■ Input material ■

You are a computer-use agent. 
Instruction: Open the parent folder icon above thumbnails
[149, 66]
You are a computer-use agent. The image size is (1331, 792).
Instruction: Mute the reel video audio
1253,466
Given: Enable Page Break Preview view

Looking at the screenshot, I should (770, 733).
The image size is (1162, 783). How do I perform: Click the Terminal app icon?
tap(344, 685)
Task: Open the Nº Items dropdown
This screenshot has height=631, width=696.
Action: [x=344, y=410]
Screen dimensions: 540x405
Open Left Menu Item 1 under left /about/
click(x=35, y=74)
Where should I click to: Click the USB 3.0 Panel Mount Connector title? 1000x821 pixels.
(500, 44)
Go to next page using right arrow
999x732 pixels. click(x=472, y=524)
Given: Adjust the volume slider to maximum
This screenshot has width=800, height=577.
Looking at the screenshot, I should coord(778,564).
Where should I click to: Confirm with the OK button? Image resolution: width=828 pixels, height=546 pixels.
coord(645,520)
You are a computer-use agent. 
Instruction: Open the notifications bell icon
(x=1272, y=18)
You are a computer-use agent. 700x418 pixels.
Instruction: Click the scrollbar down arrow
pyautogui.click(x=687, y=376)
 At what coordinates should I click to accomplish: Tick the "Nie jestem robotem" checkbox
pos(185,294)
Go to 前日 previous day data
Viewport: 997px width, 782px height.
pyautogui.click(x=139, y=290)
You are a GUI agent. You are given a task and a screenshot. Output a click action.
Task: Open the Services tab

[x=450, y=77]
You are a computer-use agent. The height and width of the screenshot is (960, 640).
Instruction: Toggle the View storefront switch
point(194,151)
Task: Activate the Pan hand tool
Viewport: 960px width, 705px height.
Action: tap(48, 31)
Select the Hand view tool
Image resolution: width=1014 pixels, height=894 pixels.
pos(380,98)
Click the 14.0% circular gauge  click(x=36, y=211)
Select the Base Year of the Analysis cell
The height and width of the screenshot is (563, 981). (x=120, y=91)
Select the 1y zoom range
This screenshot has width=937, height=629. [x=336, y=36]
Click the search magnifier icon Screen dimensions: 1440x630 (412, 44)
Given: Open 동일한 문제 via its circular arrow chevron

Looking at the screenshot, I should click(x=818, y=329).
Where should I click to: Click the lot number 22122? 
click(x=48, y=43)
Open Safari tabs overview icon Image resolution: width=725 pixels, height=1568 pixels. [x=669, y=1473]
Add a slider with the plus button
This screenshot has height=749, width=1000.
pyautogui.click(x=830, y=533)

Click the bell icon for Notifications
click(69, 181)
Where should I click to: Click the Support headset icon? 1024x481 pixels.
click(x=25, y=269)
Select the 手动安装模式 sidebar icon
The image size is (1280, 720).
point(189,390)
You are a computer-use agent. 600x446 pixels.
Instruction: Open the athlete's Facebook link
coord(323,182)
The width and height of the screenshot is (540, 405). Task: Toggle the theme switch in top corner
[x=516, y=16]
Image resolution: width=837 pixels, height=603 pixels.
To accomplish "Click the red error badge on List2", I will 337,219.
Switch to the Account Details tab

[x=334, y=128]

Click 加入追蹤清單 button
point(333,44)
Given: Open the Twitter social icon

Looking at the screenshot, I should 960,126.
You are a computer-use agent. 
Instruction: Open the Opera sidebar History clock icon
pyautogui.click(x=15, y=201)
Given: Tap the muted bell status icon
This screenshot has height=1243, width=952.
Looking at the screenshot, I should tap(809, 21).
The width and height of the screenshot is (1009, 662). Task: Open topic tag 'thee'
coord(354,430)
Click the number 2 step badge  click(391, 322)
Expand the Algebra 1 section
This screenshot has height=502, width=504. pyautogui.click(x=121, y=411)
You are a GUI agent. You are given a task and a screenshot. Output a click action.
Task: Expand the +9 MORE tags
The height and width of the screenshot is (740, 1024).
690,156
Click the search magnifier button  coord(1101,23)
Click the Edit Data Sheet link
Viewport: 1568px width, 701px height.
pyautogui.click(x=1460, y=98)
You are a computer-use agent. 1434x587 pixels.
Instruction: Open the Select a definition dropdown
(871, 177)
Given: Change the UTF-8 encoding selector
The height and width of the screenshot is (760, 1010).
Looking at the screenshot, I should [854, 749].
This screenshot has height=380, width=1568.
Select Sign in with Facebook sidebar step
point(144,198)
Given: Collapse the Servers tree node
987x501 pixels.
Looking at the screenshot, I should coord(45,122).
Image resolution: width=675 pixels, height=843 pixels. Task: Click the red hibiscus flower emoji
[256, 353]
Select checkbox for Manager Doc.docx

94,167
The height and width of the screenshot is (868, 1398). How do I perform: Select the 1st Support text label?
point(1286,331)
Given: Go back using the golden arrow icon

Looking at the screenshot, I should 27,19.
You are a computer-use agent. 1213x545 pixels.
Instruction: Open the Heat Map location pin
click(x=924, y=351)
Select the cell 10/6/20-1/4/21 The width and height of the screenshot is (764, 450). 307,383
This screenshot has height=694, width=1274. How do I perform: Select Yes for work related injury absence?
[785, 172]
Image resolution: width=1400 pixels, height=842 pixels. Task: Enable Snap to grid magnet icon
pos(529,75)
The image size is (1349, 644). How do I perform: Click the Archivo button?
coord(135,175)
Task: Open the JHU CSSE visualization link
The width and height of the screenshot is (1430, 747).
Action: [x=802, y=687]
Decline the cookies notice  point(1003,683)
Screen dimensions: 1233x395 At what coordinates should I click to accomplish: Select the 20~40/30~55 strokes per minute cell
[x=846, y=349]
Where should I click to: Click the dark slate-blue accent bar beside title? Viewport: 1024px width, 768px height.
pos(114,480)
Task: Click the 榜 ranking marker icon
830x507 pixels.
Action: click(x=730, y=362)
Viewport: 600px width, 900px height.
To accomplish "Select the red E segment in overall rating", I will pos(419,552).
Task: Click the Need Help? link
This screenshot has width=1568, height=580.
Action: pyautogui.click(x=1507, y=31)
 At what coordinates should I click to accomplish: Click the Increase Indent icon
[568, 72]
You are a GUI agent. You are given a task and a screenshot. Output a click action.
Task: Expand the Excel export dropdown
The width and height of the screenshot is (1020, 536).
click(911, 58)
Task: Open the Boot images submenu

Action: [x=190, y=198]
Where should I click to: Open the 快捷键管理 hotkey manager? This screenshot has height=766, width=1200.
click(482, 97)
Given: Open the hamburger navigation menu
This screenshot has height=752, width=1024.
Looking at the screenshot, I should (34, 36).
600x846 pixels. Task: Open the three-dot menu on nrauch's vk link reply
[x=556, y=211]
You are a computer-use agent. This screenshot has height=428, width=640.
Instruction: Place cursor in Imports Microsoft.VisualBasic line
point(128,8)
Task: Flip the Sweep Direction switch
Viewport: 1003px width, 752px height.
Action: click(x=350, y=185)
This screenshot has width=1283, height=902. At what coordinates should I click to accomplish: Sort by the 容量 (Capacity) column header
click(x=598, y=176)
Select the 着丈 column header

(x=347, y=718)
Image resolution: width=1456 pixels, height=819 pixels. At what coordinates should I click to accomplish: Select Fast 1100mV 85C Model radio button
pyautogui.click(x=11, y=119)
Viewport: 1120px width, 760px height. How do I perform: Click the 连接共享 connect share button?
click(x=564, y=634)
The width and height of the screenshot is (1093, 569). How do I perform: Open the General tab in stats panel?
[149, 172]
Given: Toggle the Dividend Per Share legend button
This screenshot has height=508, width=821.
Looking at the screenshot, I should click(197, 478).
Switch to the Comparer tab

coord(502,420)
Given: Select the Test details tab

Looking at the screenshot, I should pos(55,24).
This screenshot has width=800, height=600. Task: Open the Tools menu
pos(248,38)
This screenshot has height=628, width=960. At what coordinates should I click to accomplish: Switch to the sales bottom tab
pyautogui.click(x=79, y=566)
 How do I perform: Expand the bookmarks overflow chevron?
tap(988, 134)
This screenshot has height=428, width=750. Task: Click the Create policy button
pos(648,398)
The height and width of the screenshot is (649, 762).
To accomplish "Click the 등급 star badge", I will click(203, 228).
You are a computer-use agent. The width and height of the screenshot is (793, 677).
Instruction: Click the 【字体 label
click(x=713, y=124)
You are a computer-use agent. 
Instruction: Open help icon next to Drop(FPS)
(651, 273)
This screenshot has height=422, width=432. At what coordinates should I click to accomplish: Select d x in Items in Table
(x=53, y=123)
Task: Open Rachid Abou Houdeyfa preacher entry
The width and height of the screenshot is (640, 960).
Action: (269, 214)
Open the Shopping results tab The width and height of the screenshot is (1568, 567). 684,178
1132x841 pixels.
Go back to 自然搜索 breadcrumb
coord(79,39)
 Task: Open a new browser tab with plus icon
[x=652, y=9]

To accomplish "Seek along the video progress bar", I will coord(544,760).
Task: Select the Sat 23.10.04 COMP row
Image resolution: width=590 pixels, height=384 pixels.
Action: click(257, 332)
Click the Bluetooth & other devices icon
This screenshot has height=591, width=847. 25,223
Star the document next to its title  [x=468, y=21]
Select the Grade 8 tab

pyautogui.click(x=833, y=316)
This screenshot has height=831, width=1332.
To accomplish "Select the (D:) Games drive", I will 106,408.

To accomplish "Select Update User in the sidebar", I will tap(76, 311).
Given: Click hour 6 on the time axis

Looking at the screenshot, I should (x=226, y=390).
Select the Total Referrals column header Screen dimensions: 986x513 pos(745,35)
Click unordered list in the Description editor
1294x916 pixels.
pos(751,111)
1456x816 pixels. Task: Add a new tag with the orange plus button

■ Problem to work on ■
Lines with the word "computer" in them: report all of these from the listing above.

■ Response for this exercise ■
You are a computer-use agent. 
You are a computer-use agent. The image size is (1331, 792).
You are a computer-use agent. 
You are a computer-use agent. 700x418 pixels.
You are a computer-use agent. The height and width of the screenshot is (960, 640).
You are a computer-use agent. 600x446 pixels.
You are a computer-use agent. 
You are a computer-use agent. 1434x587 pixels.
You are a computer-use agent. 1213x545 pixels.
You are a computer-use agent. This screenshot has height=428, width=640.
You are a computer-use agent. The width and height of the screenshot is (793, 677).
You are a computer-use agent. 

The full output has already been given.